Effective Techniques For Fighting Toxins.
By Walter J. Crinnion ND, author of Clean, Green and Lean: Get Rid of the Toxins That Make You Fat
As much as there is an eclectic variety of Americans in terms of race, religion, and politics, there is one thing we all have in common: we all have a huge number of chemical toxicants flowing through our bloodstream. The United States Centers for Disease Control and Prevention (CDC) has been publishing ongoing studies in an effort to identify and quantify the toxicant burden of the average U.S. resident and the results are discouraging. In their fourth report,1 they found 104 compounds ubiquitously (out of 212 that were tested for) in all of the thousands of residents who participated. Some of these toxicants are persistent, meaning that they stay in the body for a long time, either because they are highly fat-soluble or because they bind tightly to body tissues (such as heavy metals). Of the 104 toxicants present in everyone, 63 were persistent toxicants (of which 49 were polychlorinated biphenyls and brominated flame retardants). The other 41 toxicants are non-persistent and are rapidly cleared from the body because of their water solubility. While numerically most of the toxicants are persistent, if one adds up the total micrograms (volume) of toxicants, 99% of those in the urine are non-persistent.

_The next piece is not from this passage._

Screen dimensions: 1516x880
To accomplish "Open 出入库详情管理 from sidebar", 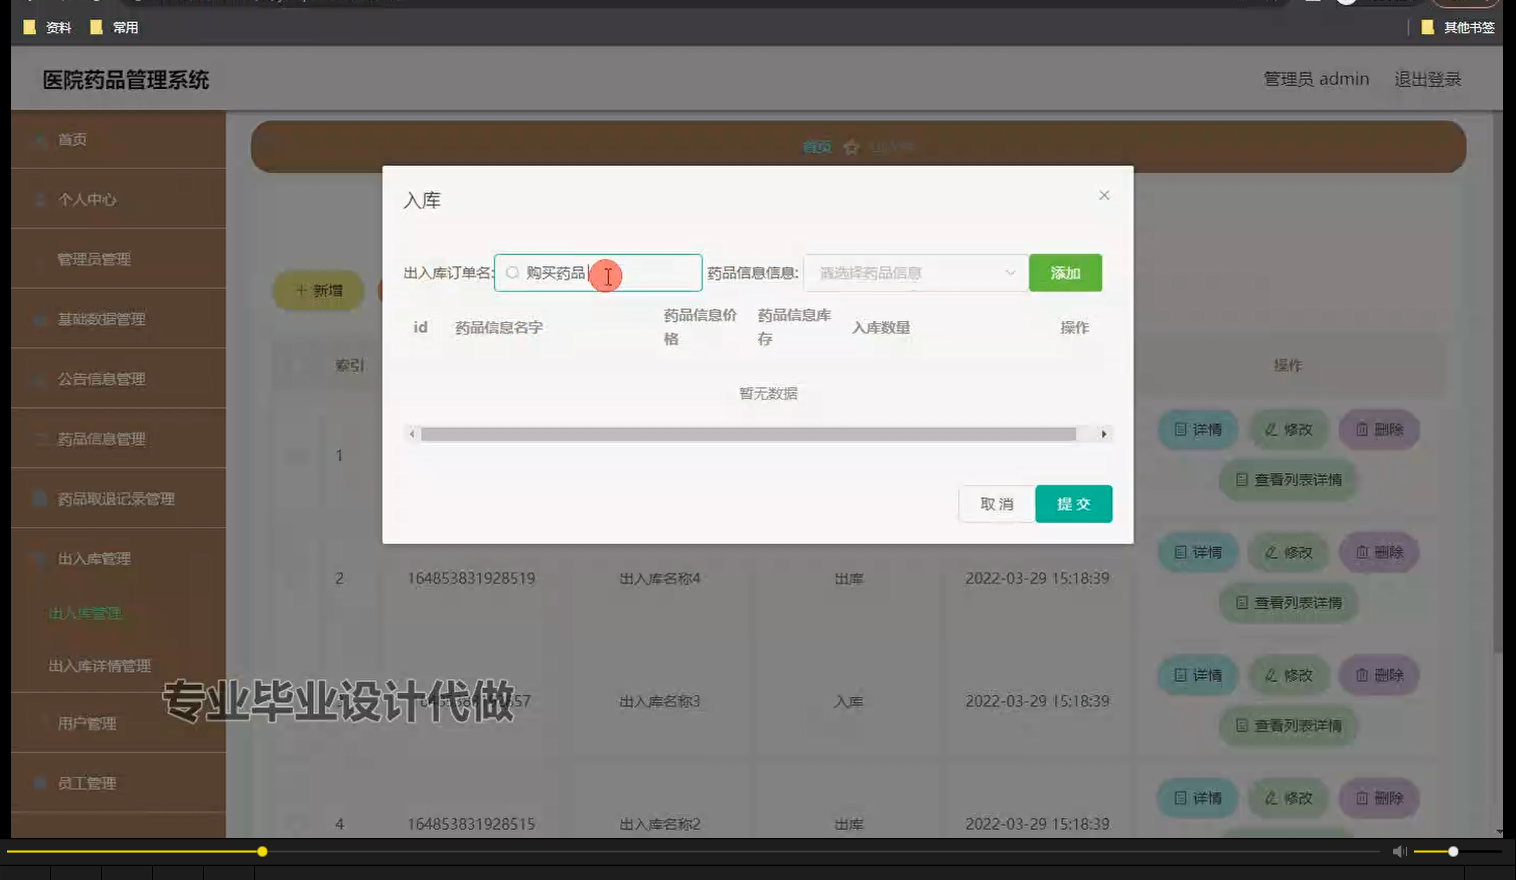I will point(99,666).
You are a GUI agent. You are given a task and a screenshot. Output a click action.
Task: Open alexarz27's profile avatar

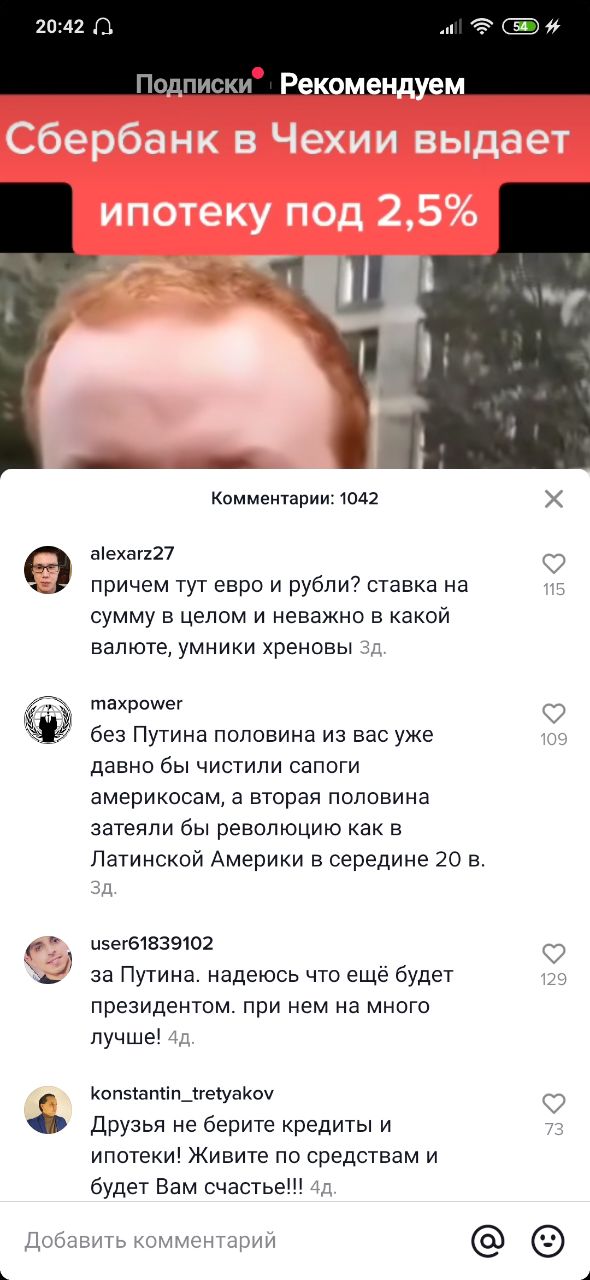pos(48,570)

Toxicants cause damage by poisoning/damaging the mitochondrial function in each cell of the body. Mitochondria use our carbohydrates and fats to produce energy in the form of ATP to keep organs and tissues functioning properly. Several major illnesses are based in mitochondrial dysfunction, such as chronic fatigue syndrome, obesity, adult-onset diabetes, and the immune system imbalances presenting as increased reactivity to allergens and chemicals, reduced ability to fight infections (leading to chronic infections), and auto immunity. Decreased brain function, mood problems, and other neurologic problems can also be present.
Fortunately, we can minimize these problems by reducing the amount of toxins we consume in our diets, put on our bodies, and inhale in our indoor air. Through avoidance, these toxins should be completely gone within a week or two.

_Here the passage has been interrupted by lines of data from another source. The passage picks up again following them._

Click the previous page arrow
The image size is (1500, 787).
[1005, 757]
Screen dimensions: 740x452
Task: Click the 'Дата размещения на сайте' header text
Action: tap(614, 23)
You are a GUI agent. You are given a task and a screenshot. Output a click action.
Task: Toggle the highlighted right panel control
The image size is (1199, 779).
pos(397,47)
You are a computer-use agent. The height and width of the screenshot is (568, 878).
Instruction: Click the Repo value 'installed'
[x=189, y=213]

Many persistent and non-persistent toxicants can be recycled from the urine if it is acidic, traveling back into the bloodstream and delaying their departure. Alkalinizing the urine to a pH of 7.5 can dramatically increase the excretion of toxicants from the body2 by using an alkalinizing agent. I use Thorne Research's Buffered C Powder.
Persistent compounds are very slow to leave the body because they are highly fat-soluble, and our body is designed to hold on to fats and not let them leave. These fat-recycling mechanisms cannot differentiate between healthy fat such as vitamin E and omega-3 oils versus toxic DDT or any of the PCBs. Fortunately, there are some natural compounds that can help carry these fat-soluble persistent pollutants out of the body, thereby bypassing the recycling mechanisms: green and black teas, chlorophyll, and rice bran fiber.
The polyphenol compounds in Oolong (black) tea have been shown to increase the amount of fatsoluble compounds that are passed out of the bowel in humans.3 An animal study with matcha green tea resulted in a four-fold increase in PCB excretion.4 Rice bran fiber (RBF) has also been shown to have a high binding ability with PCBs and other toxins, including the combustion byproduct benzo(a)pyrene in a laboratory setting5 with dramatic increases in fecal excretion of these toxicants in animal models.6 7 8 9 10 Chlorophyll, from seaweeds, vegetables, and chlorella also increase the fecal excretion of persistent toxicants up to six-fold in animal models.11 12 13 In the studies, animals that were given the chlorophyll had lower total body burden of these persistent toxicants at the end of the study than their counterparts.14
Although it is highly concerning that we are exposed to so many health-threatening environmental toxins, don't become discouraged. Between avoidance techniques and proper supplementation, the burden of environmental toxicants on one's mitochondria, immune system, and brain can be dramatically reduced.
1 www.cdc.gov/exposurereport/ (accessed 4/9/2013).
2 J Toxicol Clin Toxicol 2004;42(1):1-26. PMID: 15083932.
3 Eur J Clin Nutr. 2006;60(11):1330-6.
4 Fukuoka Igaku Zasshi 1997;88:162-8.
5 J Nutr Biochem 2005;16:50-8.
6 J Nutr 2004;134:135-42.
7 Chemosphere 2005;61:374-82.
8 Fukuoka Igaku Zasshi 1995;86:212-7.
9 Fukuoka Igaku Zasshi 1993;84:273-81.
10 Fukuoka Igaku Zasshi 2003;94:118-25.
11 Biosci Biotechnol Biochem 2002;66:2306-2313.
12 J Nutr 1999;129:1731-6.
13 Fukuoka Igaku Zaashi 1999;90:171-83.
14 Environ Health Perspect 2001;109:289-94.